In 1996 the incident of the “video” [a documentary about the diocese of Baoding shot by a French television crew, ed.] provoked a political reaction. The diocese of Baoding finished at the center of particular attention from Beijing, and for that reason the city of Baoding also gave great importance to the matter. Consequently we too became “subjects worthy of interest.” The funds were allocated directly from Beijing. To watch me, one man, dozens of people became involved.
They later discovered that we had done nothing, that it was all very normal, that it was simply a matter of our faith, then gradually their attention slackened, the surveillance personnel decreased. But the restrictions still remained in force.
At first I had nothing. When I went to Bishop Jin Luxian I finally had a gift, a breviary. Later, gradually, I even had a room all to myself.
When the secretary of the Communist Party of the village came to visit me, he brought me the liturgical vestments and a chalice for celebrating Mass.
After I bought grapes to make wine, I know how to make wine. When I made a lot, I kept what I needed, the rest I gave to the people guarding me, to drink in company.
Later I saw the books published by Faith Publishers and Guang Qi: the books were shipped up here by mail. So, for ten years, we lived together in good enough harmony and well-being.
During that period, didn’t they give you some “educational” lessons?

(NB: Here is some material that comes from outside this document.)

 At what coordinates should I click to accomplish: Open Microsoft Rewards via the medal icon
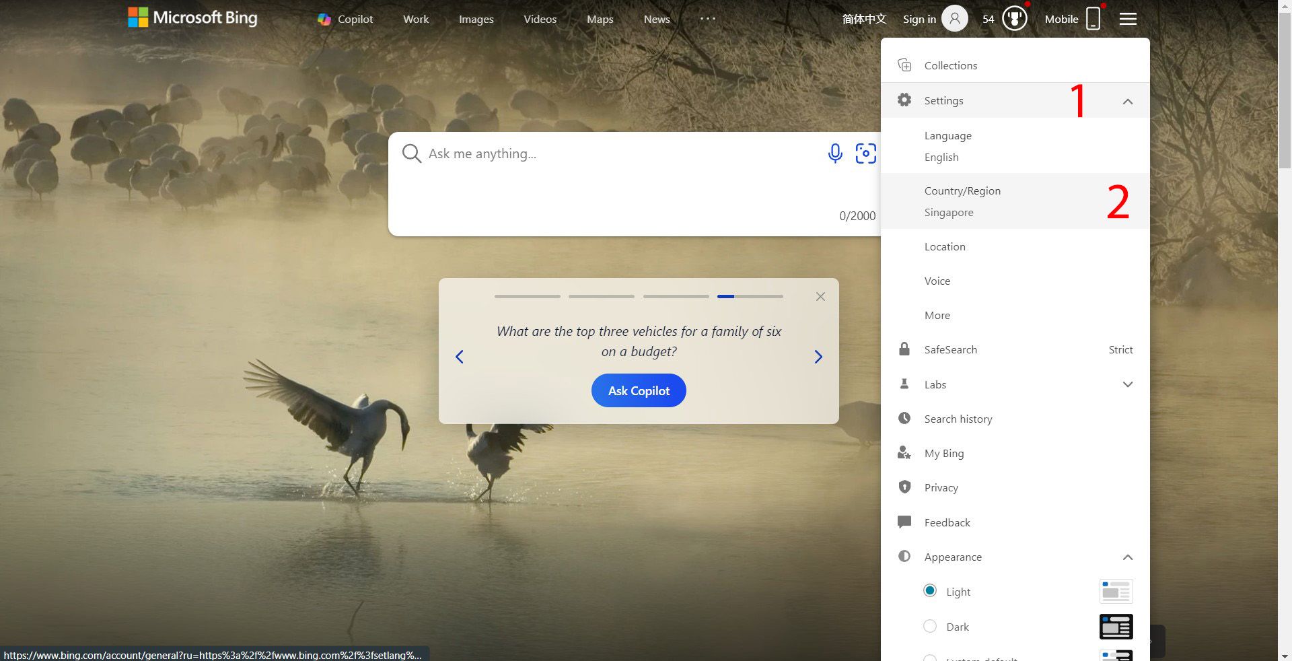1014,18
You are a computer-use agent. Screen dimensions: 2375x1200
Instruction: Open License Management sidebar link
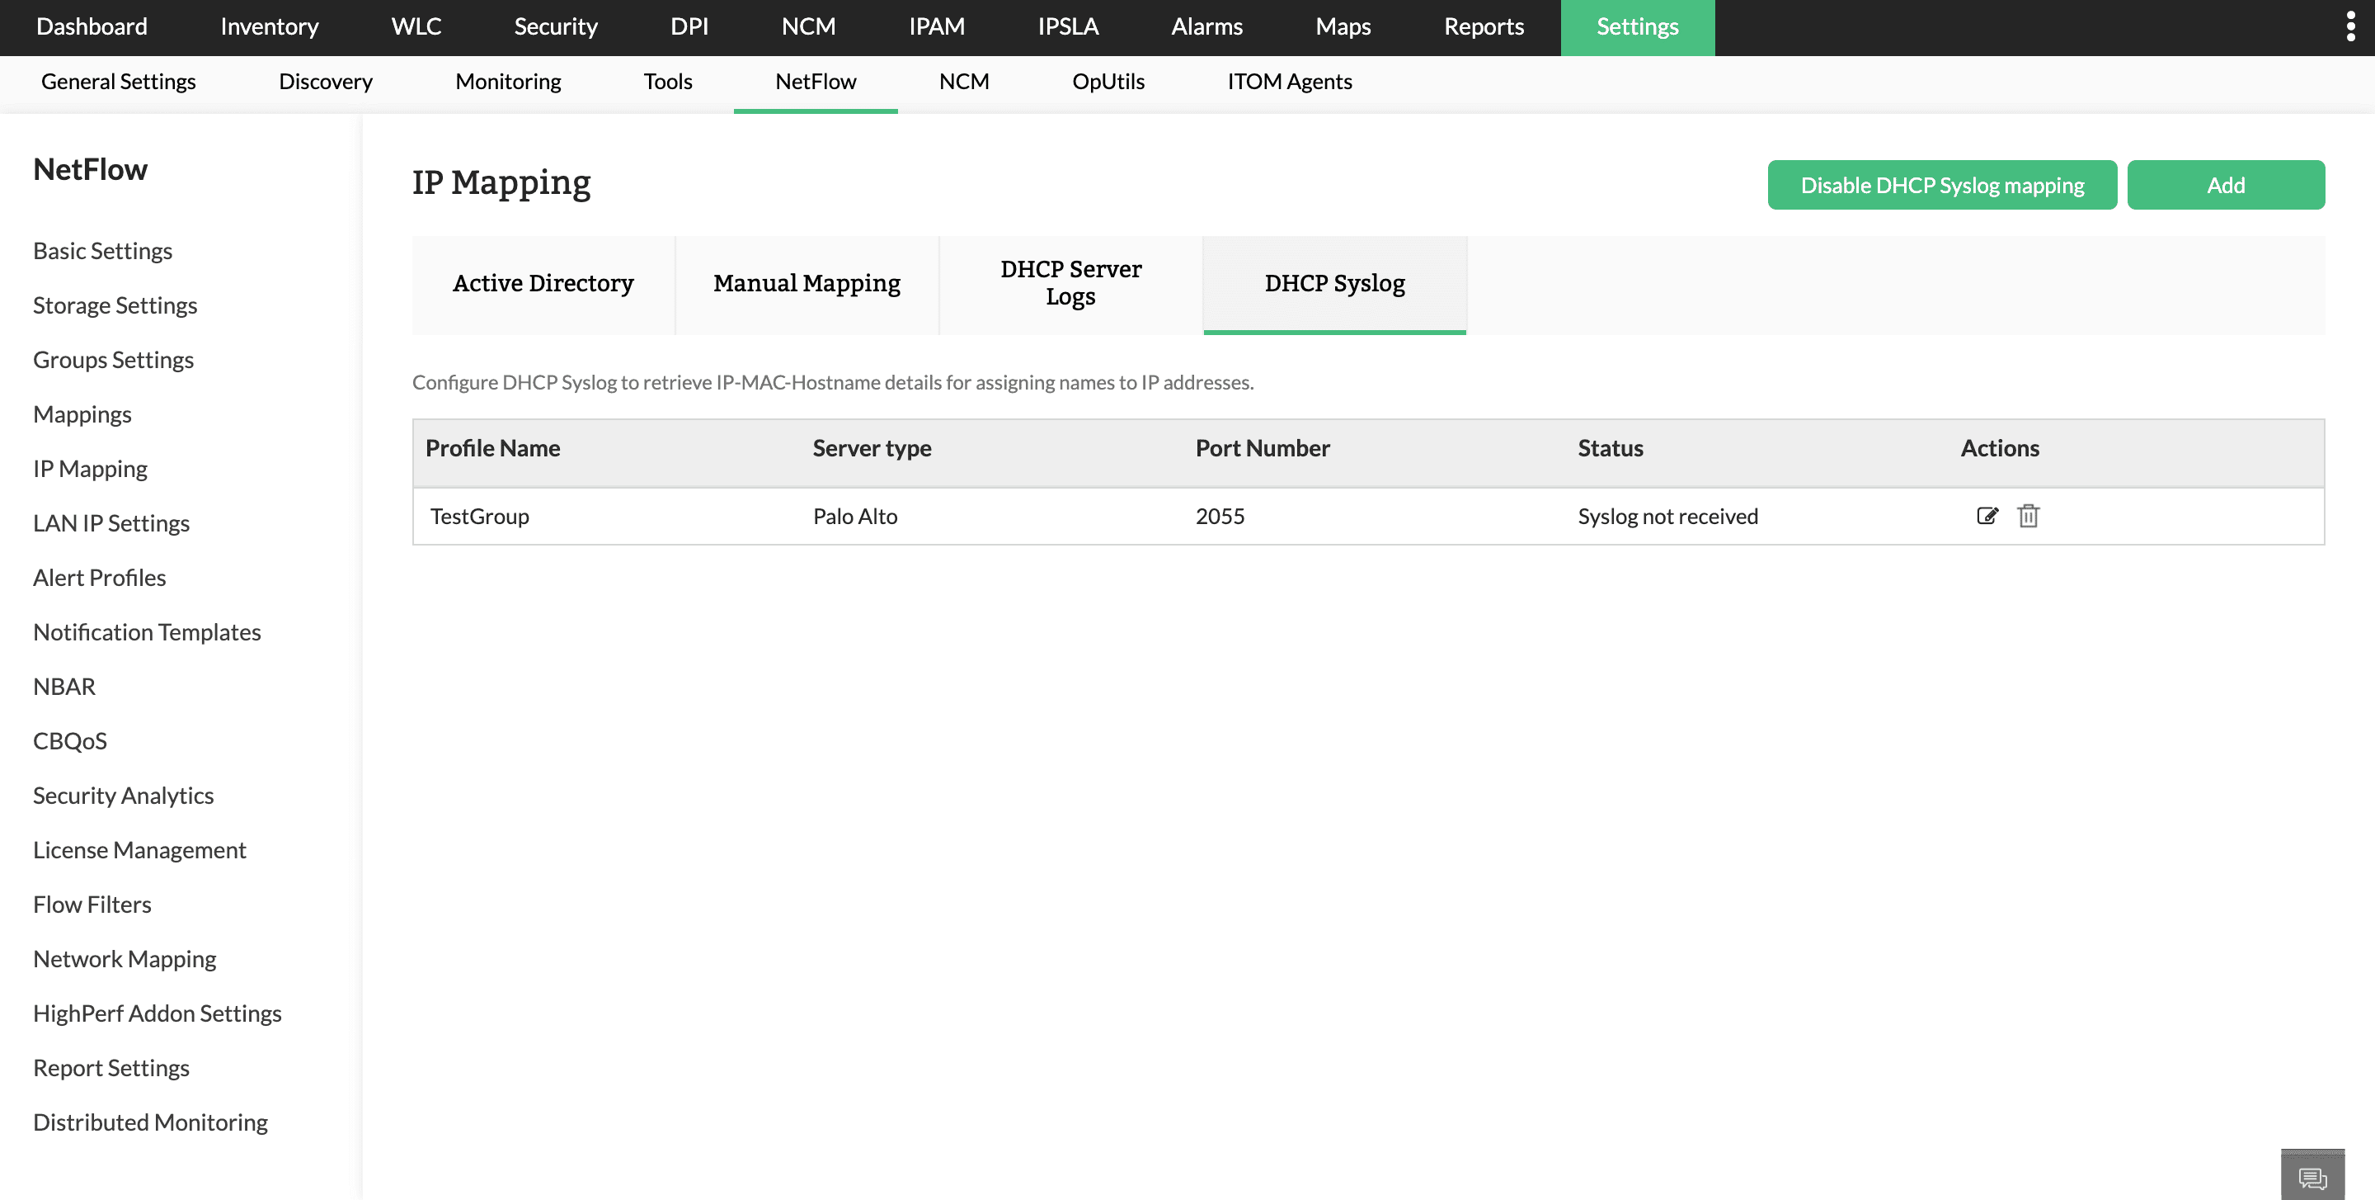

AN SHUXIN: At first the superiors told the enforcement officers that they had to study with me. But what topic could they have? When we were together, we talked about the meaning of life. As for moral issues, they didn’t have much to say. When we were together it was just to read a little of the Faith newspaper or other newspapers and magazines. What they read, we actually already knew. Perhaps their ideas are different from ours. But whether or not they met the demands of their superiors is altogether another consideration.